**练习目标:**
能把下面的全部材料逐行原样打印出来吗？回答里不要包含图片。

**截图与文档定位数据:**
-- -- --

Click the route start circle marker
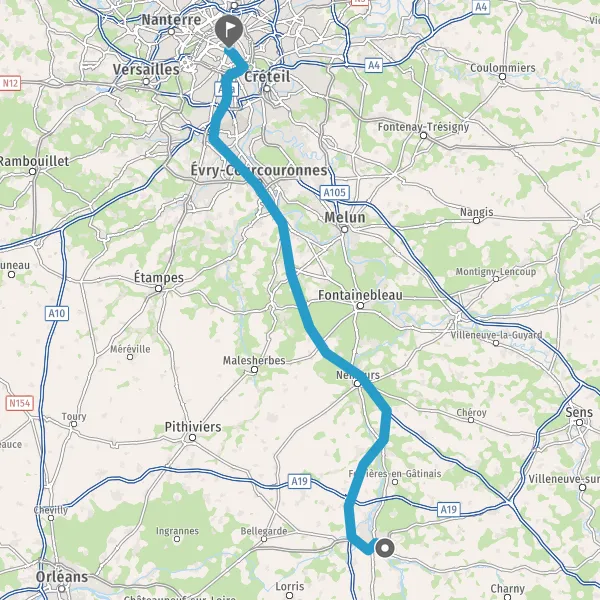The width and height of the screenshot is (600, 600). (x=385, y=548)
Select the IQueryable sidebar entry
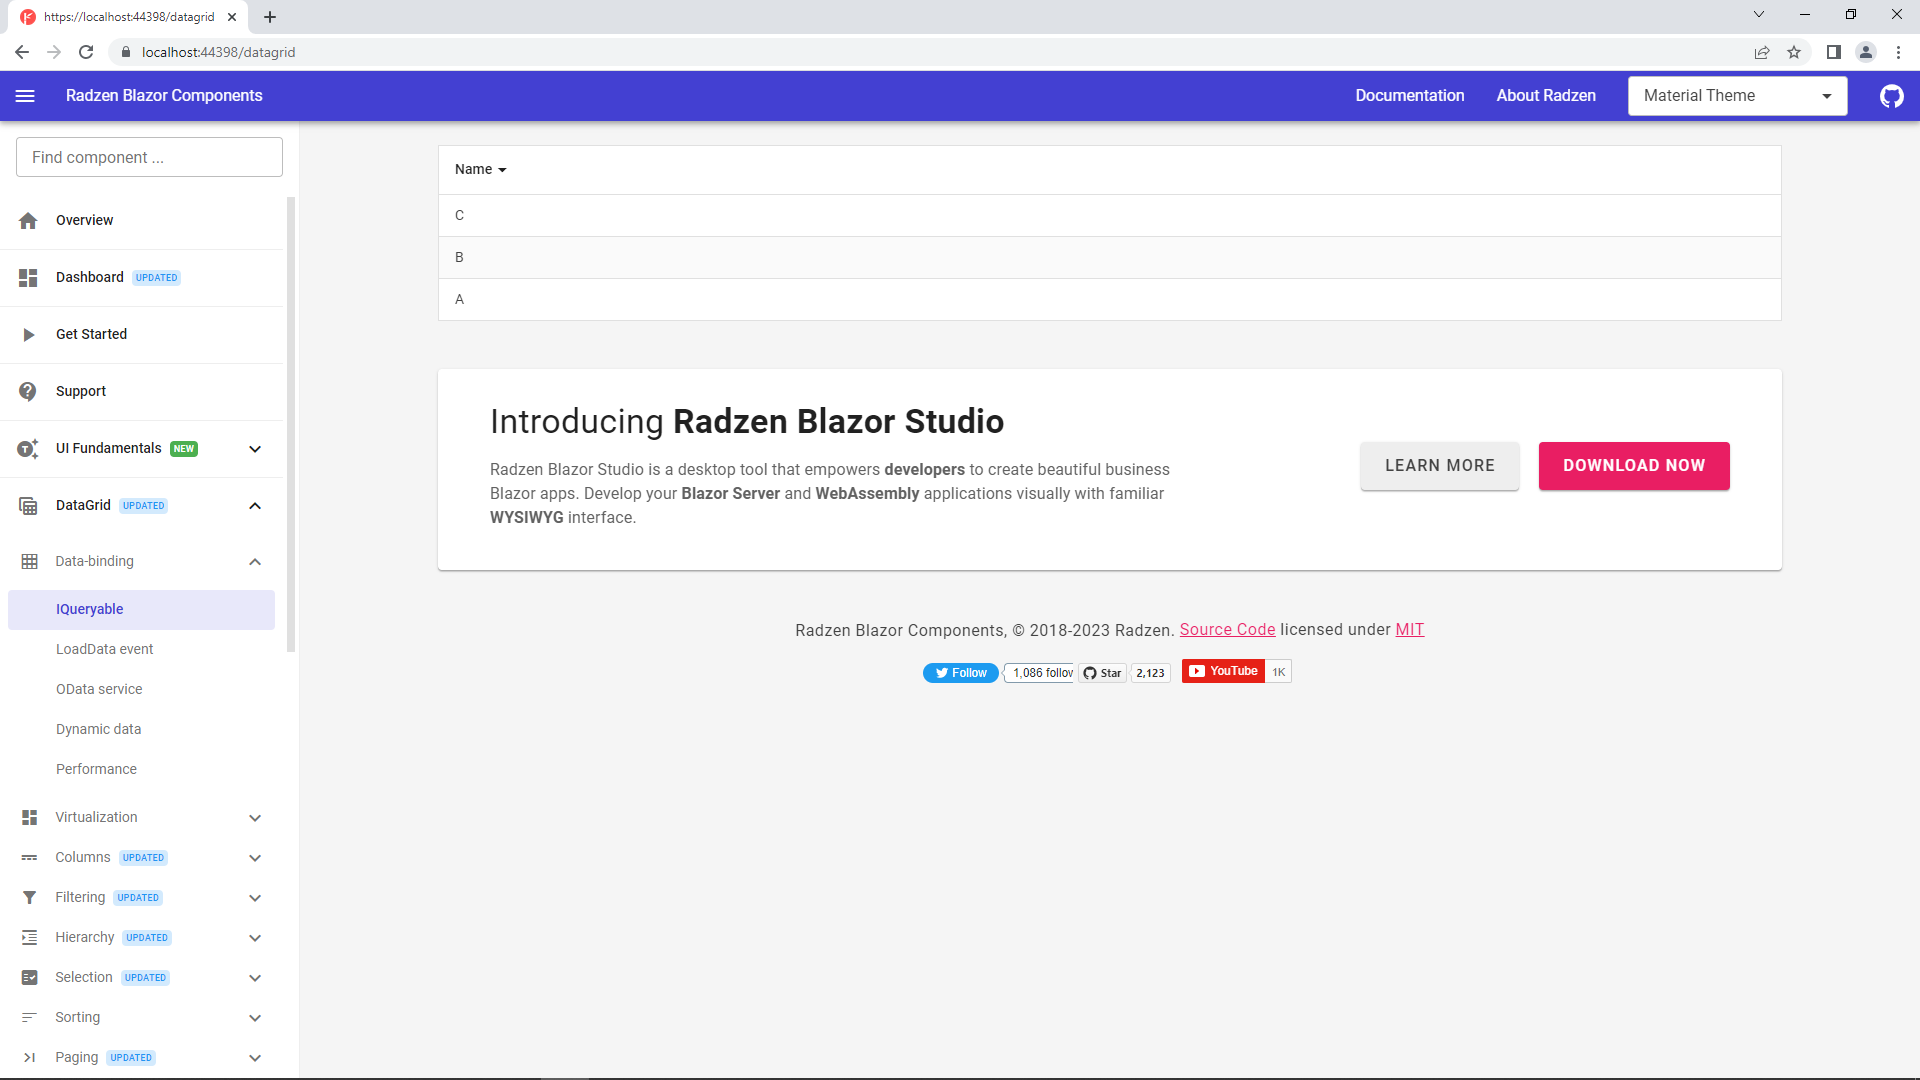Viewport: 1920px width, 1080px height. pyautogui.click(x=90, y=609)
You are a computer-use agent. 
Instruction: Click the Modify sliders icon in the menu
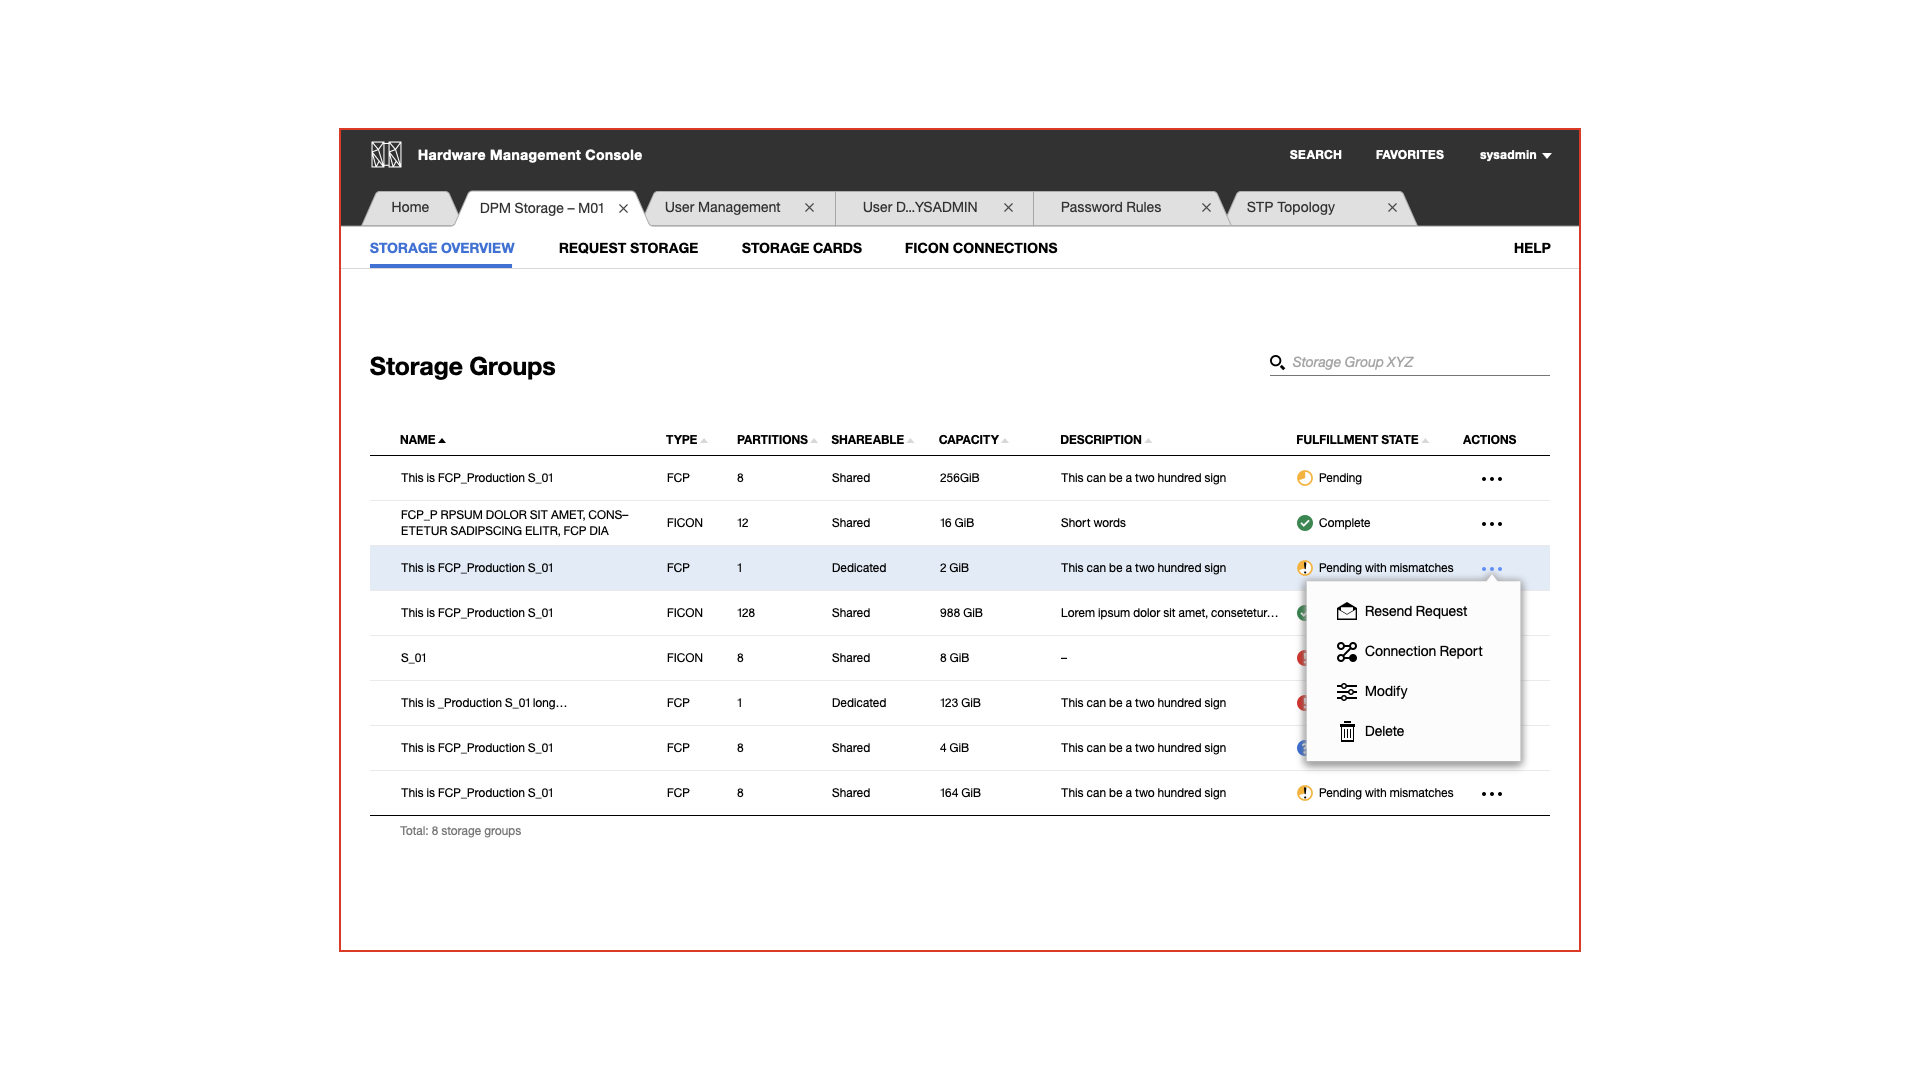1347,691
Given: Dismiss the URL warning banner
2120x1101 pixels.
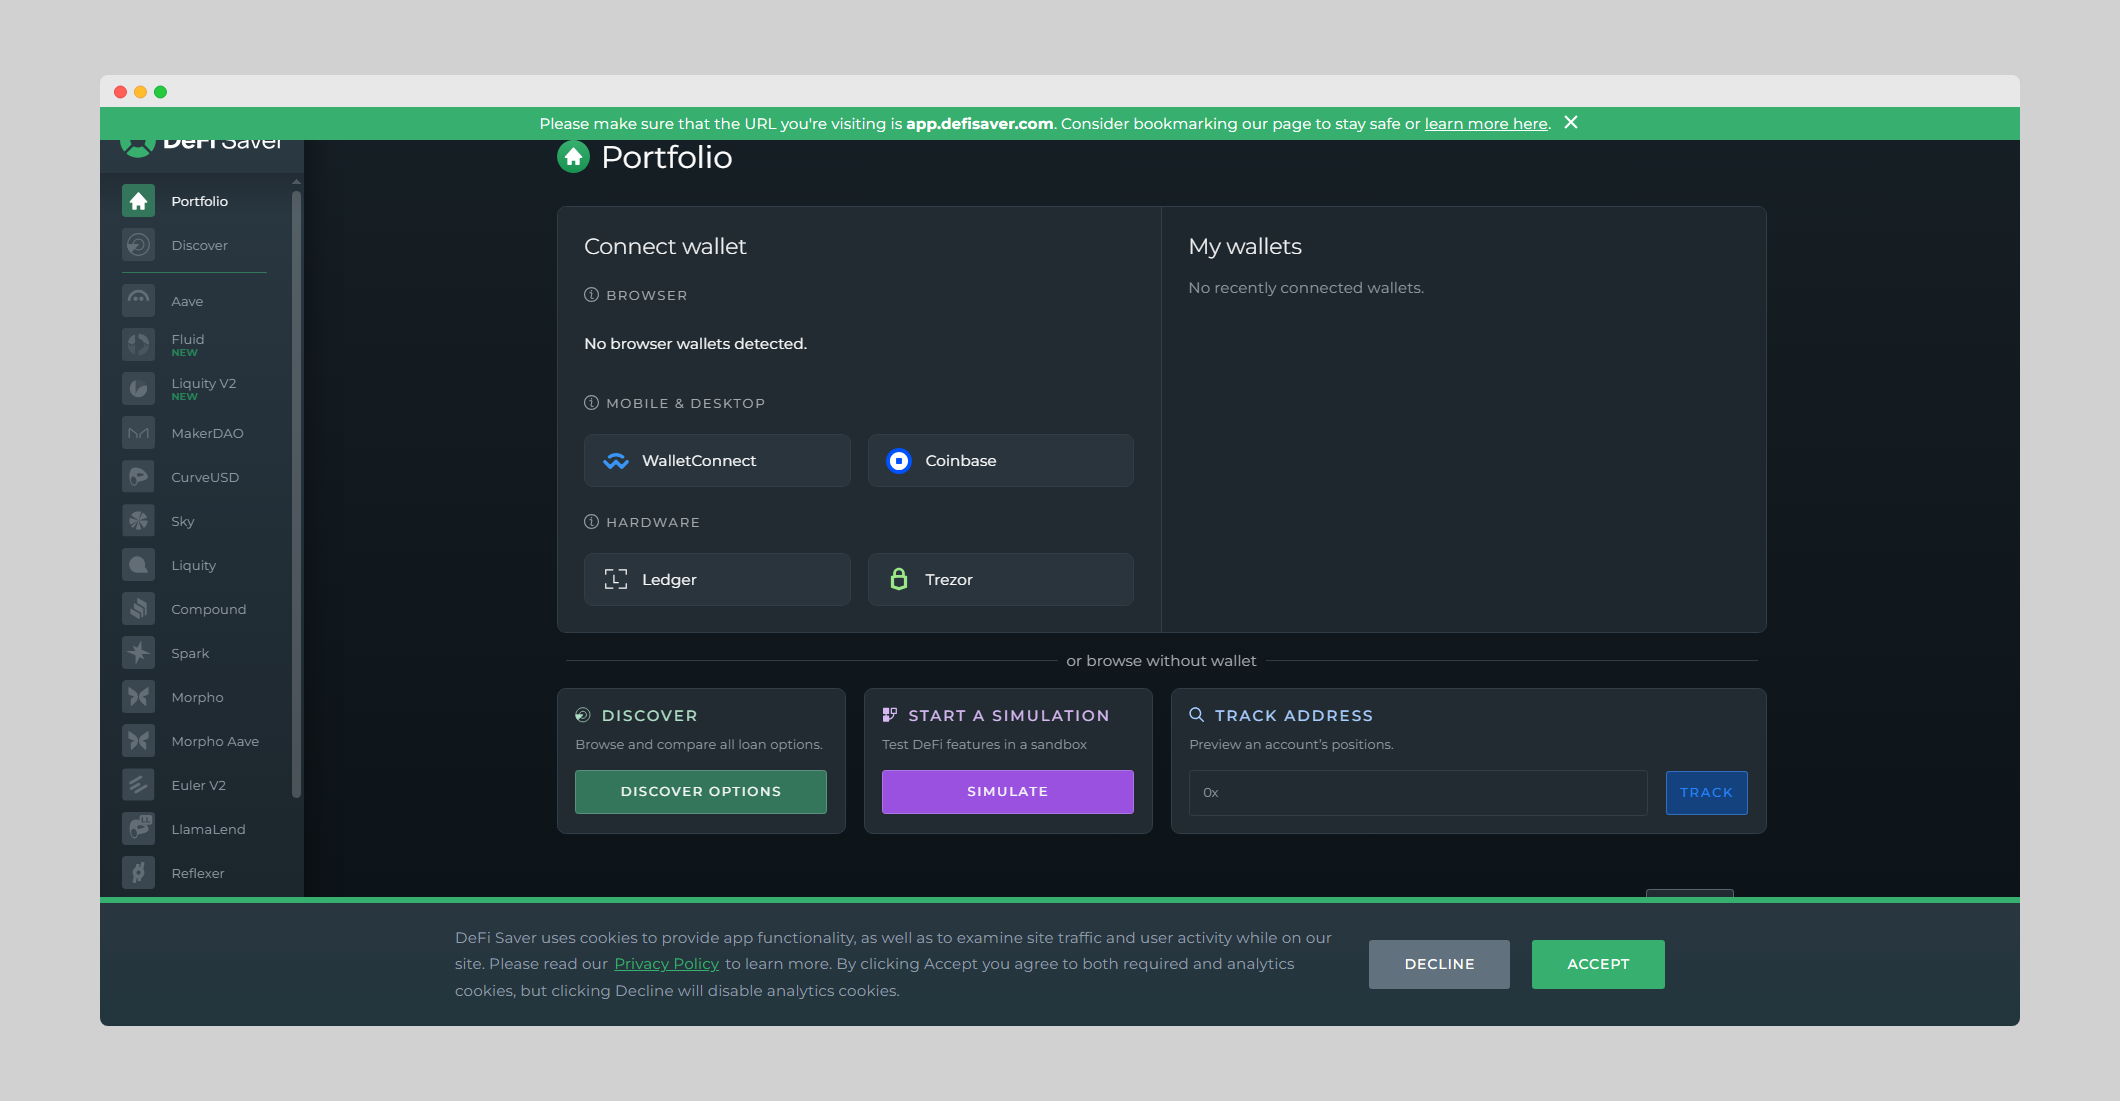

-- -- --

**回答:**
Click the route start circle marker
The width and height of the screenshot is (600, 600). (x=385, y=548)
Select the IQueryable sidebar entry
Viewport: 1920px width, 1080px height. pyautogui.click(x=90, y=609)
You are a computer-use agent. 
Instruction: Click the Modify sliders icon in the menu
1347,691
Given: Dismiss the URL warning banner
2120x1101 pixels.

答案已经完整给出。